• EXTRAIT DU TEXTE

■ ■ ■ ■ ■ ■ ■

AFRIQUE/ETHIOPIE - La tempête de la guerre et le défi des sœurs missionnaires de Shire

lundi, 26 avril 2021 paix   guerres   ordres religieux   religieuses  

MN

Shire (Agence Fides) - "Lorsque je suis arrivé en Éthiopie, la paix régnait et rien ne signalait "l'orage de la guerre". Oui, on sentait qu'il y avait des tensions entre le gouvernement national et celui du Tigré, on voyait que beaucoup de gens du Tigré, qui vivaient auparavant dans d'autres régions du pays, revenaient dans la région parce qu'il y avait des tensions. Jusqu'au 3 novembre. C'est ainsi que commence l'histoire de Sœur Monica Neamţu, Sœur de la Charité, qui est en mission depuis presque trois ans avec une communauté de religieuses à Shire, dans le Tigré. Les sœurs partagent l'angoisse que vit la population tigréenne. Jointe par l'Agence Fides, Sr Monica Neamţu décrit en détail comment les choses se passent depuis la nuit du 3 novembre 2020. " Nous sommes restés sans lumière et sans téléphone, le lendemain matin nous avons appris la nouvelle : " Guerre civile ". Je suis né en temps de paix, donc je n'avais aucune idée de ce qui m'attendait. Toute la région du Tigré est bloquée, après l'électricité et le téléphone, nous découvrons que même les banques sont fermées. Tout est immobile et nous sommes là. Nous commençons à voir arriver à Shire de nombreuses personnes déplacées, des personnes qui vivaient dans les villes proches de la région Amhara - comme Humora et bien d'autres. Ils dormaient sur la route, sous les arbres. Les habitants ont immédiatement fait de leur mieux pour collecter de la nourriture pour les aider.

■ ■ ■ ■ ■ ■ ■

• EXTRAITS DES LIGNES

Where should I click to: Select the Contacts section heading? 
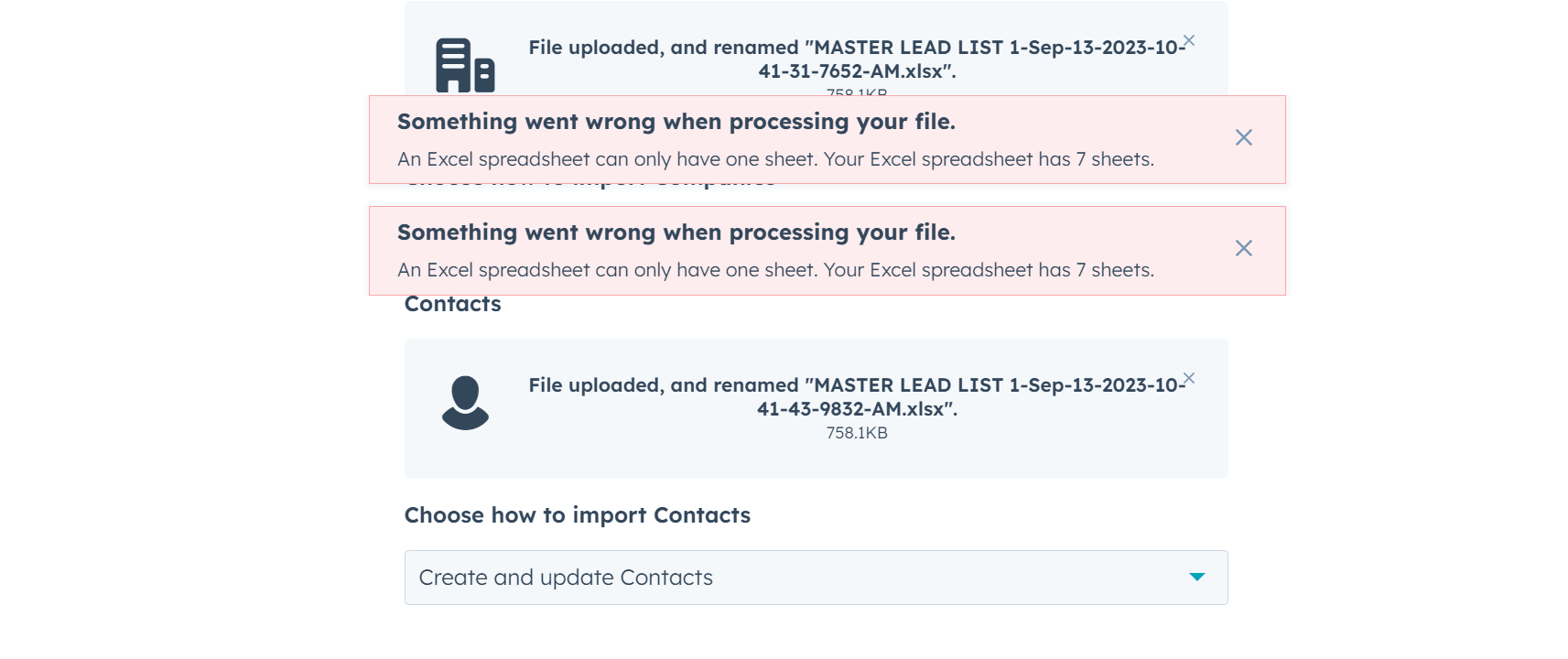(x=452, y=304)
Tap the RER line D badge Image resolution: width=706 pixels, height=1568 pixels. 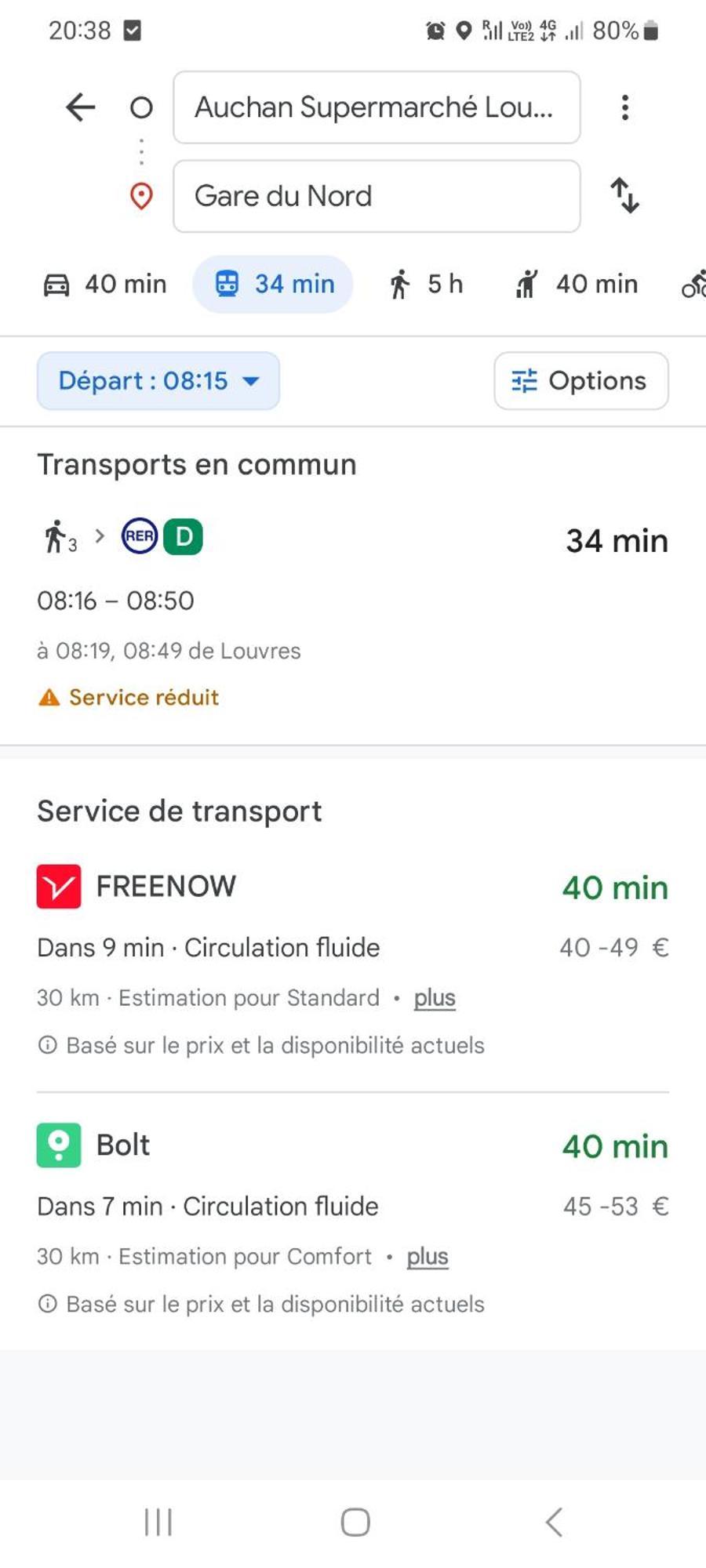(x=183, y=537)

■ ■ ■ ■ ■ ■ ■

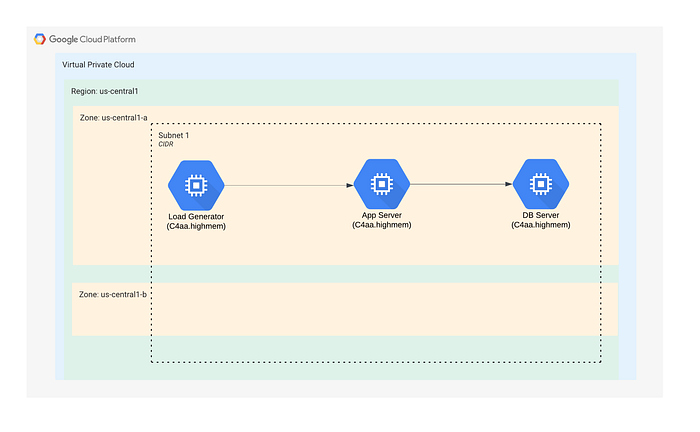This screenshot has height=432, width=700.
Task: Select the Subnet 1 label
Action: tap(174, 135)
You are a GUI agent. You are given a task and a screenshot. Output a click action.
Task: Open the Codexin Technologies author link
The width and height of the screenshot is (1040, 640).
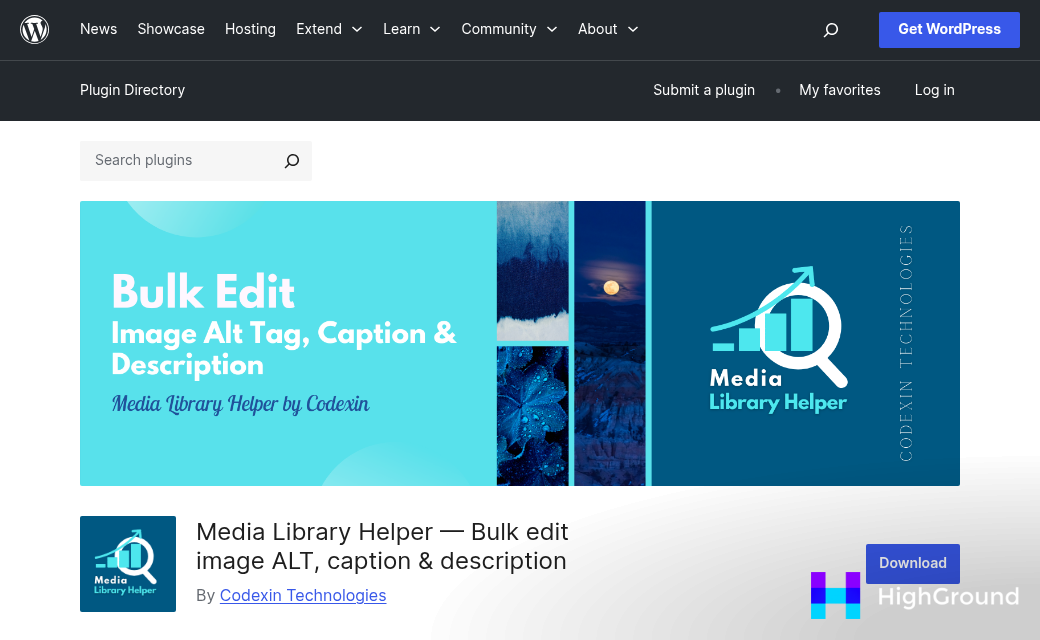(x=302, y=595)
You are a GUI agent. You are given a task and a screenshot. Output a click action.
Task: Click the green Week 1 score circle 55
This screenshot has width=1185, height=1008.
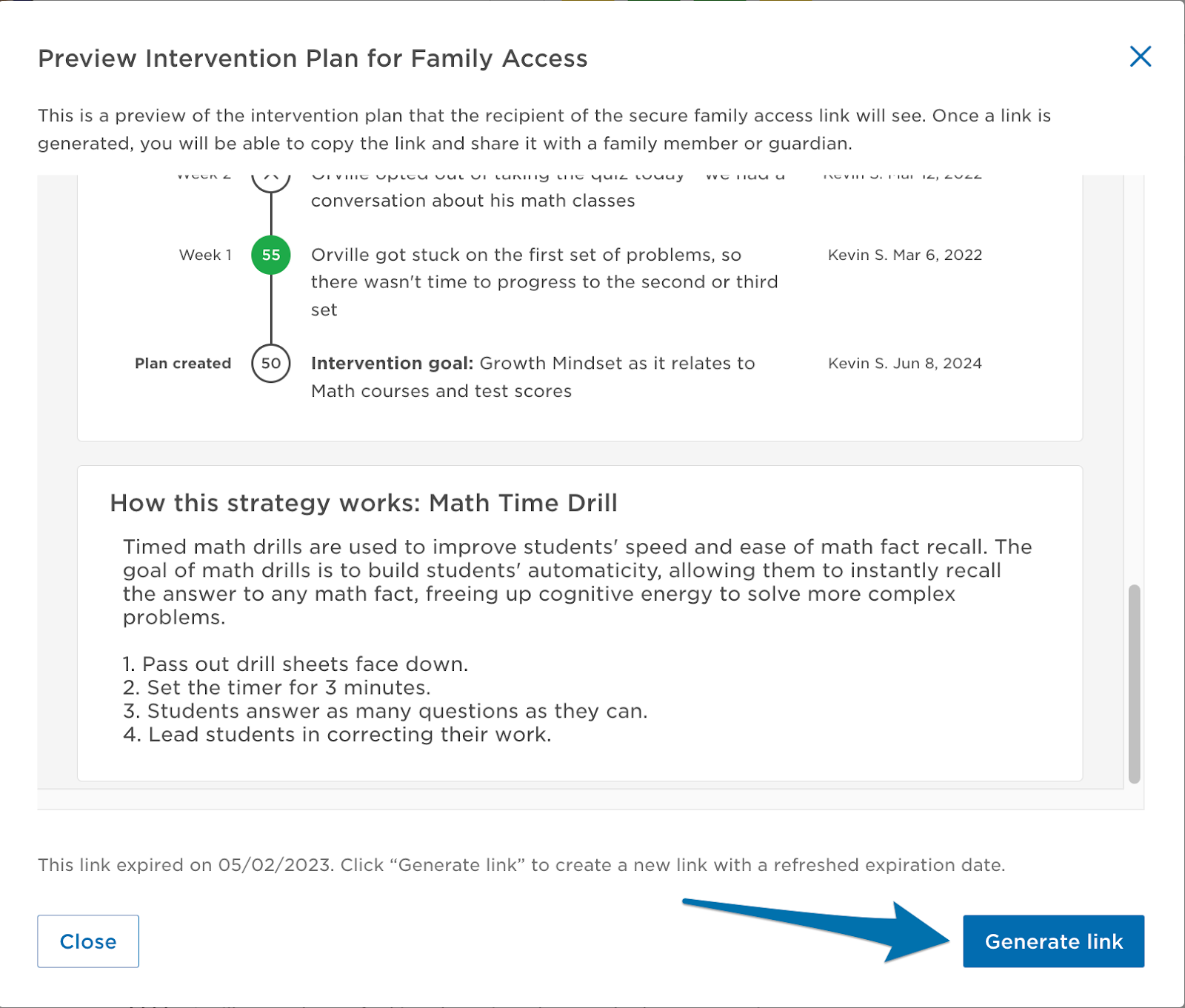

■ ■ ■ ■ ■ ■ ■

• ÉNONCÉ
D'après le texte sur les sœurs missionnaires de Shire, depuis combien de temps Sœur Monica Neamţu est-elle en mission à Shire ?

• RÉPONSE ATTENDUE
Depuis presque trois ans.